Van Heijst schrijft in zijn noot in Bouwrecht, dat iedereen nu weet waar hij/zij aan toe is bij inbreidingslocaties. Er is nog wel een escape (‘behoudens bijzondere omstandigheden’), maar die zal niet snel aan de orde zijn. De drempel van 5% zal in de praktijk wel vaak hoog zijn. Waarschijnlijk zullen veel claims niet meer leiden tot toekenning van een planschadevergoeding. Van Heijst vraagt zich vervolgens af of het eigenlijk wel terecht is, dat dit kennelijk beperkt moet blijven toj onevenredige of substantiële schade.
Daarbij wordt namelijk geen rekening gehouden met het feit dat veel plannen voor inbreidingslocaties de initiatiefnemer (i.c. projectontwikkelaar) veel winst opleveren. Deze initiatiefnemers sluiten weliswaar overeenkomsten over eventuele planschadeclaims, maar hoeven daar dus ook niet echt bang voor te zijn. De meeste claims zullen struikelen op het normaal maatschappelijk risico van de benadeelde en de drempel. Bij deze uitspraak bijvoorbeeld kon de ontwikkelaar op 165.000 euro waardevermeerdering van het perceel rekenen. De buurman was echter dubbel benadeeld: eerst omdat hij via het ruimtelijk besluit een inperking van zijn eigendom moest dulden. Daarna omdat hij zelf het financiële nadeel daarvan mocht dragen. Terecht vraagt van Heijst: is dat nu ‘égalité” bij een normale maatschappelijke ontwikkeling?

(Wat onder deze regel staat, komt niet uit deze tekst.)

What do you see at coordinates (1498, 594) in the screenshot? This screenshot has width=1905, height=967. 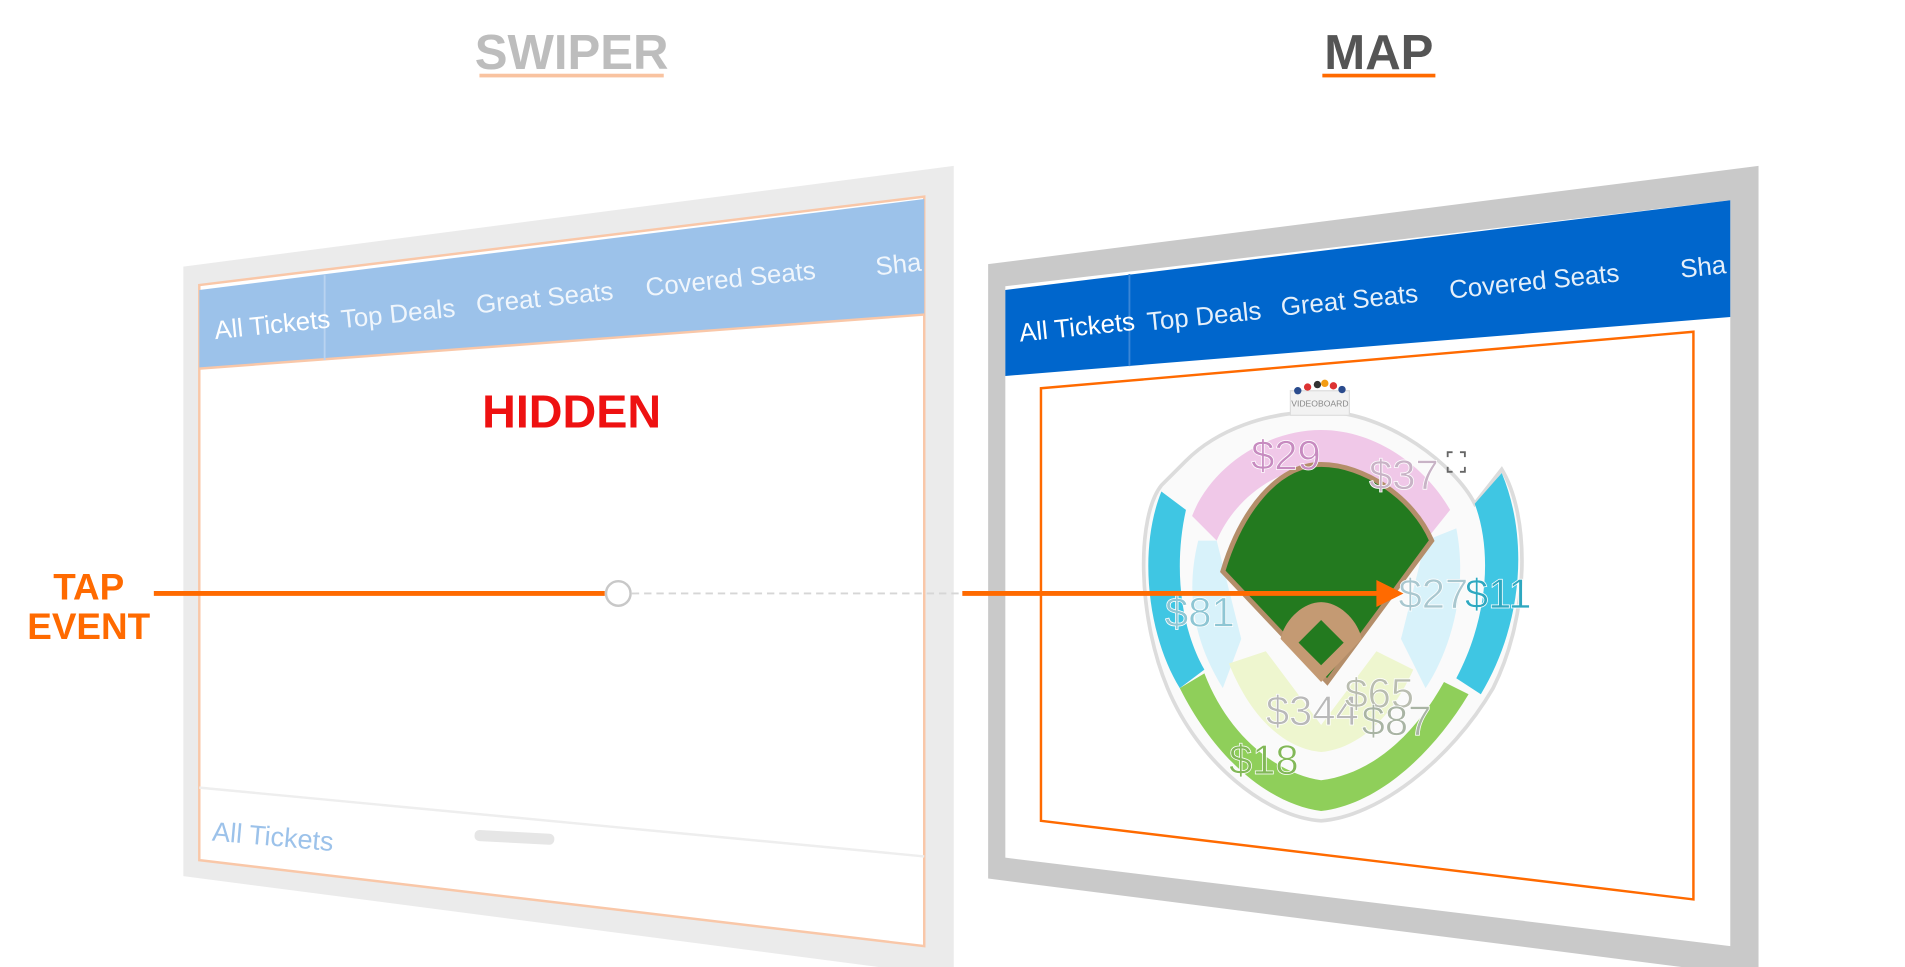 I see `price-label: $11` at bounding box center [1498, 594].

In de Volkskrant stond vorige week een stuk over burgerparticipatie. De journalist vond burgerparticipatie ‘het recht om gehoord te worden’. En dan ‘horen’ in de betekenis van: ‘serieus rekening houden met’ en niet van ‘aanhoren’. Ik denk dat er inderdaad dat de richting waar de planschadejurisprudentie heen gaat een morele plicht oplevert voor iedereen die zich bezig houdt met ruimtelijke besluiten om dat te doen. Uit de jurisprudentie zowel bij ruimtelijke besluiten als bij planschade blijkt immers steeds opnieuw, dat de overheid een erg machtige tegenspeler is voor een individuele burger, die opkomt voor zijn eigendom. Dat planschade niet snel meer aan de orde is, zou een reden te meer moeten zijn om uiterst zorgvuldig om te gaan met burgerparticipatie. En dan burgerparticipatie in een heel vroeg stadium zodat er nog nagedacht kan worden over door belanghebbenden aangedragen nadelen.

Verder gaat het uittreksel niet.